Le juriste Kalil Camara rappelle que « le préjudice subi par les parents, le (a) conjoint(e) et les enfants du défunt est à réparer ». Il précise que cette réparation ne se limite pas à un simple principe moral mais se traduit par une compensation financière : « la réparation du préjudice subi, c’est l’argent et un montant qui doit être conséquent pour la famille victime.»
La jurisprudence confirme cette position. Dans un arrêt du 14 décembre 2017, la Cour de cassation française a retenu que « l’enfant peut demander réparation du préjudice résultant du décès accidentel de son père survenu alors qu’il était conçu. » Autrement dit, un enfant non encore né lors de l’accident mortel de son père bénéficie des mêmes droits de réparation que ceux déjà vivants.
À ce sujet, Kalil Camara insiste : « C’est-à-dire que l’enfant qui était conçu, non encore né lors de l’accident mortel de son père, peut réclamer réparation au même titre que ceux qui sont déjà en vie. »
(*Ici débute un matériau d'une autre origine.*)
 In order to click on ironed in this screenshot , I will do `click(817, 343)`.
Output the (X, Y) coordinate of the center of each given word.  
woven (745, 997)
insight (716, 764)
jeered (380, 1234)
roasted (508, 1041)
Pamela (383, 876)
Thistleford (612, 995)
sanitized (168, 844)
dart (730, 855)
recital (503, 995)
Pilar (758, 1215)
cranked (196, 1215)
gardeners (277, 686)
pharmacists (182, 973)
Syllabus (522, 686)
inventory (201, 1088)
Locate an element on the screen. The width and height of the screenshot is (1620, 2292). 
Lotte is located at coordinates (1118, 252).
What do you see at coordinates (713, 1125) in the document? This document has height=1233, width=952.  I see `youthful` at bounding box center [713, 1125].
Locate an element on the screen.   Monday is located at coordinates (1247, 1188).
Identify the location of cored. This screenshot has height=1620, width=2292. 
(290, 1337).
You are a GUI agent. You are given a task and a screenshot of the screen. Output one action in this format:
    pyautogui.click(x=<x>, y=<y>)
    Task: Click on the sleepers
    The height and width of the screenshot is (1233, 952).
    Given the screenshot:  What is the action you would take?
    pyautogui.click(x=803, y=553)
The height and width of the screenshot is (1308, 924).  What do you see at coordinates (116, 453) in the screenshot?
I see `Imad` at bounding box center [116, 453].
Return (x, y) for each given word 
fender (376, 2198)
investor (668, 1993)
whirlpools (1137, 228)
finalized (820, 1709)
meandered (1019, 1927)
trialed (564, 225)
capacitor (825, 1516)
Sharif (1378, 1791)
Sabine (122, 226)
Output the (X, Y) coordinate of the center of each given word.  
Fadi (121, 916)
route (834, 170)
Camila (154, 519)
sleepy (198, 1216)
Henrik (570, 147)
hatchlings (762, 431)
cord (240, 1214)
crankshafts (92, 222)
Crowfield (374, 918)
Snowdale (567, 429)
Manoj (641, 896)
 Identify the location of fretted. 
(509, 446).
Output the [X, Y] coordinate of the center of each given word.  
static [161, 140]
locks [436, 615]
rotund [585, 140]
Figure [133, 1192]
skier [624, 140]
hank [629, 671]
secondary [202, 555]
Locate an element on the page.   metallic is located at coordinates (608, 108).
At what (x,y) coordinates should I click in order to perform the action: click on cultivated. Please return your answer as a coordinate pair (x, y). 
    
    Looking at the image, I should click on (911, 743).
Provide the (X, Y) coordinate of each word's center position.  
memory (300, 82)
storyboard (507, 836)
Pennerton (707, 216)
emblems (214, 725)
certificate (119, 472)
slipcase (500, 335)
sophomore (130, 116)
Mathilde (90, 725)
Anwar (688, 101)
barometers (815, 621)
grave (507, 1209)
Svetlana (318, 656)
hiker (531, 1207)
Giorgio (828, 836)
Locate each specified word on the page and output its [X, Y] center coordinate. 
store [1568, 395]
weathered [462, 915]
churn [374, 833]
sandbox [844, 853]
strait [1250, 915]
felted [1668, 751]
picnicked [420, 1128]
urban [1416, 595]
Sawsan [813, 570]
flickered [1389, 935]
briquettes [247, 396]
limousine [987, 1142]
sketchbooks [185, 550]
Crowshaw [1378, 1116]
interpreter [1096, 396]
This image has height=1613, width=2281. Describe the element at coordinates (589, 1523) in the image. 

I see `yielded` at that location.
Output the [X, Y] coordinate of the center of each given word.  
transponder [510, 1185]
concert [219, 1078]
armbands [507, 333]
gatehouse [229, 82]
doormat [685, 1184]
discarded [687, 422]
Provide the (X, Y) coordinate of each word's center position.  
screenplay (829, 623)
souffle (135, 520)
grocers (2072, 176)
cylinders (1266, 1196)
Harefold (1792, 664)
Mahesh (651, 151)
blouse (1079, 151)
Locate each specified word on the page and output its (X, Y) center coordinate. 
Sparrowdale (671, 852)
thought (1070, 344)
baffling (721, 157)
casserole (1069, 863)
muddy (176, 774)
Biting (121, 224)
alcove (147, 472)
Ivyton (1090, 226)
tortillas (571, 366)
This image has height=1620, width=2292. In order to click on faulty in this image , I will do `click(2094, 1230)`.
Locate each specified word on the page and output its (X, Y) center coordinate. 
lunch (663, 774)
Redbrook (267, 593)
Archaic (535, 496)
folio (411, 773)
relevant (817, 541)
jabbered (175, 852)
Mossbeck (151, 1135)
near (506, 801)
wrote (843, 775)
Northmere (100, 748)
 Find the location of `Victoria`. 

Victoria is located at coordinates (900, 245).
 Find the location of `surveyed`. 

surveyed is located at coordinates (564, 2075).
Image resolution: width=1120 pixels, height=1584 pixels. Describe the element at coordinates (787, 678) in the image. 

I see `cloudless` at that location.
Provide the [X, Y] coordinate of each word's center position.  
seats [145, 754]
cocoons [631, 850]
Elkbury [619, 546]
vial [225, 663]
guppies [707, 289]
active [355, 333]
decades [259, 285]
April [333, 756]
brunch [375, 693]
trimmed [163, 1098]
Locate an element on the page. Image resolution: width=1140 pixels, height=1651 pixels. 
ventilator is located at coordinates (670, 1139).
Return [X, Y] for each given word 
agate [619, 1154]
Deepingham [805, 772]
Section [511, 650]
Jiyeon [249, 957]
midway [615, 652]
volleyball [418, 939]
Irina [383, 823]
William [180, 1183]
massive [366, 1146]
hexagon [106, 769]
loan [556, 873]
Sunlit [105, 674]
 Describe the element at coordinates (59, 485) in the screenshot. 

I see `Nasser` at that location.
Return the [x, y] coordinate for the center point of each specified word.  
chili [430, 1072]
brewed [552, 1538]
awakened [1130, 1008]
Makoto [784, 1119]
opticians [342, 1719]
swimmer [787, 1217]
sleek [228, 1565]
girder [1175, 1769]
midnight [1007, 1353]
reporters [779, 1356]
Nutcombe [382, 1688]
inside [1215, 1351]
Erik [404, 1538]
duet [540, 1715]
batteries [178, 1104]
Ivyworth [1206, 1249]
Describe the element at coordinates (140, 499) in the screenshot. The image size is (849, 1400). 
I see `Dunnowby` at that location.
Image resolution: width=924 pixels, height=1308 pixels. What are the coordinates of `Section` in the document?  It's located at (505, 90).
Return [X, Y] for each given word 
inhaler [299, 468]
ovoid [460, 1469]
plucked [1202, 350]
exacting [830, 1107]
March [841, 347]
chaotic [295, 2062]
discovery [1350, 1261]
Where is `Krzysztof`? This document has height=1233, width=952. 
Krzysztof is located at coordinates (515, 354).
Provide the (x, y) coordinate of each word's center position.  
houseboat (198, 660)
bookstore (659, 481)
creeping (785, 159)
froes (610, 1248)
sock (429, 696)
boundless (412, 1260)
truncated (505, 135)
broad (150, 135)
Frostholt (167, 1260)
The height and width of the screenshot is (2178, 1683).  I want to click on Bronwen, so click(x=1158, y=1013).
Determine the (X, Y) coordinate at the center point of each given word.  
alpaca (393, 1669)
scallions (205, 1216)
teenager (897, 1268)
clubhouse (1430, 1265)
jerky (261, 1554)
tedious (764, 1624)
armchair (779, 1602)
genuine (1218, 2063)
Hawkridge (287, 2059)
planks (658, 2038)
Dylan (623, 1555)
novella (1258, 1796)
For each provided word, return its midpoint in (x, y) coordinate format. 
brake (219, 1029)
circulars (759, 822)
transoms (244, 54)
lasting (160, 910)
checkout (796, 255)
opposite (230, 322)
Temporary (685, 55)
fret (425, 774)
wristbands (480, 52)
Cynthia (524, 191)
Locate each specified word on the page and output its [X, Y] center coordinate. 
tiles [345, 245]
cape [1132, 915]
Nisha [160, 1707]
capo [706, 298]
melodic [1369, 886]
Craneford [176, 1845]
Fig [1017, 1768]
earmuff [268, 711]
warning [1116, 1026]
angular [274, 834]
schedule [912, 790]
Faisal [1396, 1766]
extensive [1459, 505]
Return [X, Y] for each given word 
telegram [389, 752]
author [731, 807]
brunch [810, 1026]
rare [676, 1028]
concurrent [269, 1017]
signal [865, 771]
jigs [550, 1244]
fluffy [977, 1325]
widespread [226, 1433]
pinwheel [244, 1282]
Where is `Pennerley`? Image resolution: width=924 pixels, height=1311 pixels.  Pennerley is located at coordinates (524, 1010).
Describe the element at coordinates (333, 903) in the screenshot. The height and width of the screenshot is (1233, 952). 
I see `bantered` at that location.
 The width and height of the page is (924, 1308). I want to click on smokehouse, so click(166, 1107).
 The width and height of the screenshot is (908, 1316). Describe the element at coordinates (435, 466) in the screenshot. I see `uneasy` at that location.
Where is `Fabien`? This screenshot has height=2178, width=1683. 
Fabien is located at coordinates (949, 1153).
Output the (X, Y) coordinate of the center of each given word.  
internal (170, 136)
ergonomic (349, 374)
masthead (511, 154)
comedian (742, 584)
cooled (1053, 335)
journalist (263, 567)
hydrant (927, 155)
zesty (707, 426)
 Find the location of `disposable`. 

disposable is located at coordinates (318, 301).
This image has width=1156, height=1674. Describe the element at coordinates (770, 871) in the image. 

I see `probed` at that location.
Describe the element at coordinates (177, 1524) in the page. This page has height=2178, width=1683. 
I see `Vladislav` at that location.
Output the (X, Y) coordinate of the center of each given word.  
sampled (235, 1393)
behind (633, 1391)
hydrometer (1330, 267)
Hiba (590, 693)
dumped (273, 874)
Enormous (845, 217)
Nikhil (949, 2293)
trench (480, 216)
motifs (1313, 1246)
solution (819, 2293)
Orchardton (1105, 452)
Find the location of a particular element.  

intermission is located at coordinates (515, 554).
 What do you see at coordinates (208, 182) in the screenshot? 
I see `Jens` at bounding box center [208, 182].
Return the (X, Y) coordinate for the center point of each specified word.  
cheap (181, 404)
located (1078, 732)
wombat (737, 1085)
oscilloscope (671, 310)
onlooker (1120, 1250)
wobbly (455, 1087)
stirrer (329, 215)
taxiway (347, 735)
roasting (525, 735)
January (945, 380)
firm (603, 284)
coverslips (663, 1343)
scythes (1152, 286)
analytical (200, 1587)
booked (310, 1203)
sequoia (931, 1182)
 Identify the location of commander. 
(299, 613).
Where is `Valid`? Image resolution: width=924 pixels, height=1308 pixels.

Face à la douleur des familles, le juriste appelle toutefois à distinguer le pardon moral de la demande de justice : « Pardonnez moralement l’auteur de l’accident sur faute, mais réclamez toujours réparation du préjudice auprès de la justice. »
Par ce rappel, Monsieur Kalil Camara entend attirer l’attention sur la nécessité pour les ayants droit de faire valoir leurs droits, afin que la souffrance causée par la perte d’un proche soit accompagnée d’une réparation légale et équitable.